Whilst it is still early days in the field of machine learning and artificial intelligence, we are already seeing the potential these programs have to eventually replace clinicians We have already seen machines surpass humans in games such as chess and go, what is at play here is essentially pattern recognition with limited inputs and options. This is essentially what also goes into being a good doctor, taking a number of data points from a patient and recognising the patterns that emerge from those data points. Whilst machines will be some time away from interpreting the many shades of grey in a patient’s story, they are much closer to cracking visual patterns, such as can be found in radiology.
Looking at images and recognising what is not normal is perfect for machines. What’s more, the involvement of computers in radiology has been predicted from as early as 1959 by Lee Luster when he described the value of "an electronic scanner-computer to look at chest photofluorograms, to separate the clearly normal chest films from the abnormal chest films. The abnormal chest films would be marked for later study by the radiologists."
The significant difference between artificial intelligence is its capacity to learn. That means that with greater exposure, the program will become better. For example, one such prototype has been tested by being presented with several hundred X-Rays of limbs, which were either normal or had fractures. The machine began naïve, it had no approach with which to analyse these images and indeed no pre-determined outcome. However, after seeing all the images the machine was not only able to decide which radiographs showed fractures and which ones did not, but was also able to describe the site of the fracture. Here lies the great advantage of computer learning, it capacity to improve its success with time.

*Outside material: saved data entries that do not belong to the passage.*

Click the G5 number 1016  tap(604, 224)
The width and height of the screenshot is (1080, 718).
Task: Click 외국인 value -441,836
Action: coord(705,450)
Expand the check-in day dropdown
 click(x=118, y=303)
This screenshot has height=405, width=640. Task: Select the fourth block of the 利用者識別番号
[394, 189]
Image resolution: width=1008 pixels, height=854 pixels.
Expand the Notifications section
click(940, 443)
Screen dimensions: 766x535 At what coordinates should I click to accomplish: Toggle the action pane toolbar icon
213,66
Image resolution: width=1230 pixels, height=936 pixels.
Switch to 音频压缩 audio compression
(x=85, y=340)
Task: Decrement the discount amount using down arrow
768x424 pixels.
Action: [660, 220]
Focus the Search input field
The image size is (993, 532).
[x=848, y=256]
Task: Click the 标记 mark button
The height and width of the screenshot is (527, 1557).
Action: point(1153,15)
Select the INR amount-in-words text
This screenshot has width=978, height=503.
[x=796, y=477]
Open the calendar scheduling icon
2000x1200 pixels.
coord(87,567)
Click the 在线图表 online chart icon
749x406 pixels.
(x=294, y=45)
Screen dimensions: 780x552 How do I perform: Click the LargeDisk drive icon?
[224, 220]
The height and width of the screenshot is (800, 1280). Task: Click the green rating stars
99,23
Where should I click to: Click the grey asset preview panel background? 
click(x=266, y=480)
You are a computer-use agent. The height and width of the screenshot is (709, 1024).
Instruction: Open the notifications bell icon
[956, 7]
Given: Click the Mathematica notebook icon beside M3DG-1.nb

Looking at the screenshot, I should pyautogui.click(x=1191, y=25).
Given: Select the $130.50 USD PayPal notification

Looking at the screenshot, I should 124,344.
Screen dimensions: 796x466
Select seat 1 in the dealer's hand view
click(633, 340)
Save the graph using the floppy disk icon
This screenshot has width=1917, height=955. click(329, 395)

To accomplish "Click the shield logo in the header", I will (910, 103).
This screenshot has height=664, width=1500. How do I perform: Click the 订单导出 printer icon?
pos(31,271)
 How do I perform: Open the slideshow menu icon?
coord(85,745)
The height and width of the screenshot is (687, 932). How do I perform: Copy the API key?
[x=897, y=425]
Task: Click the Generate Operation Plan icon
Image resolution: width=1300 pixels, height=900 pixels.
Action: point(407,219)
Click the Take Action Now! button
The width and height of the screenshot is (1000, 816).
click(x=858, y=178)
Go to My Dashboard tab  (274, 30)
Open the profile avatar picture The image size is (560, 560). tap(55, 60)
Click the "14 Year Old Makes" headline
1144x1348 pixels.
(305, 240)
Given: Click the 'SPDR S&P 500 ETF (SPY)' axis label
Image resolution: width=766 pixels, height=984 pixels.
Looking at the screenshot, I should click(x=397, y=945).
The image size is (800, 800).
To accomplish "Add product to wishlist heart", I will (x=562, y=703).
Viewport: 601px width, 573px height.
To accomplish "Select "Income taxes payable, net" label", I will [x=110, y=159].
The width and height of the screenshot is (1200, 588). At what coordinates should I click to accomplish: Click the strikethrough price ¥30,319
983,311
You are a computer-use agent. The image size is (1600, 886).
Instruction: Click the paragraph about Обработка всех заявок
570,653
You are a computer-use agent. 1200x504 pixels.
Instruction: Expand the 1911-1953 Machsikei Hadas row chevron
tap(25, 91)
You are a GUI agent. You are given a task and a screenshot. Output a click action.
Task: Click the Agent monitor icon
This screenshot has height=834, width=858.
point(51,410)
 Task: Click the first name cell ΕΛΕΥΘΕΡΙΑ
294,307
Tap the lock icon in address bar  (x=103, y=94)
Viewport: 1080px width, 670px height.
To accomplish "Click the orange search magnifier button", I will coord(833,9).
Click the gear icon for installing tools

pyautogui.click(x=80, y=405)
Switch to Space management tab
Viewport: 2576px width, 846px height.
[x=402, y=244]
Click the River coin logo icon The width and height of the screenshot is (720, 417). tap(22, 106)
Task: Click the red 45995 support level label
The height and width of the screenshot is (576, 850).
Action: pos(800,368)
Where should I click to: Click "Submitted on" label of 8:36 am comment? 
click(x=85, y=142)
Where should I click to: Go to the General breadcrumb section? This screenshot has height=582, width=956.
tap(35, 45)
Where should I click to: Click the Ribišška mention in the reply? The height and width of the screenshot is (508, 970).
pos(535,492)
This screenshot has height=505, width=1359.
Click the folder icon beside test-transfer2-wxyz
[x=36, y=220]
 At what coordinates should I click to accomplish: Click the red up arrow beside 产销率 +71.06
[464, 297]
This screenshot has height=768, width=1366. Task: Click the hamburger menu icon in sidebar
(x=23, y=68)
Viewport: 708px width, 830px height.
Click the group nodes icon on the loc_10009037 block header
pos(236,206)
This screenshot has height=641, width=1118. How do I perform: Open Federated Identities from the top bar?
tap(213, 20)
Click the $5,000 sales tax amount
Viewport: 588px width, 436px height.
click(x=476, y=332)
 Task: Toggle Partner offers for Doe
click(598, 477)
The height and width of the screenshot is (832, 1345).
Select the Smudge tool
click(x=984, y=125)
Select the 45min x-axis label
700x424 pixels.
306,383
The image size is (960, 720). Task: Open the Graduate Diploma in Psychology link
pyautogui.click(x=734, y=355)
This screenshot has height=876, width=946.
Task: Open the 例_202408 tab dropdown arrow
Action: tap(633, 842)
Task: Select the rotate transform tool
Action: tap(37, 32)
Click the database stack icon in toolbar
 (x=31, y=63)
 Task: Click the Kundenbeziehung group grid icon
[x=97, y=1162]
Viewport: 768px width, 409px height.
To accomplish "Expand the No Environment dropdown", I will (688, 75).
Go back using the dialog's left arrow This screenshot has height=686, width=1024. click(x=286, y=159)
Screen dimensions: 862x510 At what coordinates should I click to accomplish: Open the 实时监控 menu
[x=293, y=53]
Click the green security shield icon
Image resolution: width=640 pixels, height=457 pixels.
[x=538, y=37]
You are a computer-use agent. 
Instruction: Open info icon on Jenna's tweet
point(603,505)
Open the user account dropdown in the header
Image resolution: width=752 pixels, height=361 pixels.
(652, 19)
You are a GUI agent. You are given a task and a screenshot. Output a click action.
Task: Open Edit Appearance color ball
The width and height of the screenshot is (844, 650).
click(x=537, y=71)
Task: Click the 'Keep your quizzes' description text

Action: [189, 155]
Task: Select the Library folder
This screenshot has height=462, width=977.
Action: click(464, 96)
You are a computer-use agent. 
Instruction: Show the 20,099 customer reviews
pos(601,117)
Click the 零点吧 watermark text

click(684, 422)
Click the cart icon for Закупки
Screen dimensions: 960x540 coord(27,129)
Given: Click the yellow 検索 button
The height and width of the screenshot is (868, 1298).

The second great advantage is the rate. The analysis of those several hundred films would be done in a matter of seconds. A computer can read thousands of images a minute if it is powerful enough. A professional radiologist may read twenty thousand in a year.
The final and perhaps greatest advantage of a computer is the absence of human error. Looking at hundreds of similar images a day in a dark room results in eye strain, fatigue and boredom. Not only this, but the human brain is subject to a swathe of cognitive biases that alter our interpretations of data points including anchoring and confirmation bias. A machine however is not subject to these. It will look at each image as if it was the first and apply the same systematic approach to each one.
There is hope however. The last bastion of medicine is still subjective judgement. It is all well and good to identify when an abnormality is present, but the collection of normal variations that herald a life-threatening syndrome is another matter. So too is it one thing to identify a sub-clinical pneumonia, but in the immune-compromised patient due to chemotherapy, that can be life-threatening as well. The last refuge of medicine remains judgement and not detection.
Keep this in mind when deciding on your future profession. The one thing that is certain is that machine learning will continue to improve. So be sure to keep yourself ahead of the change.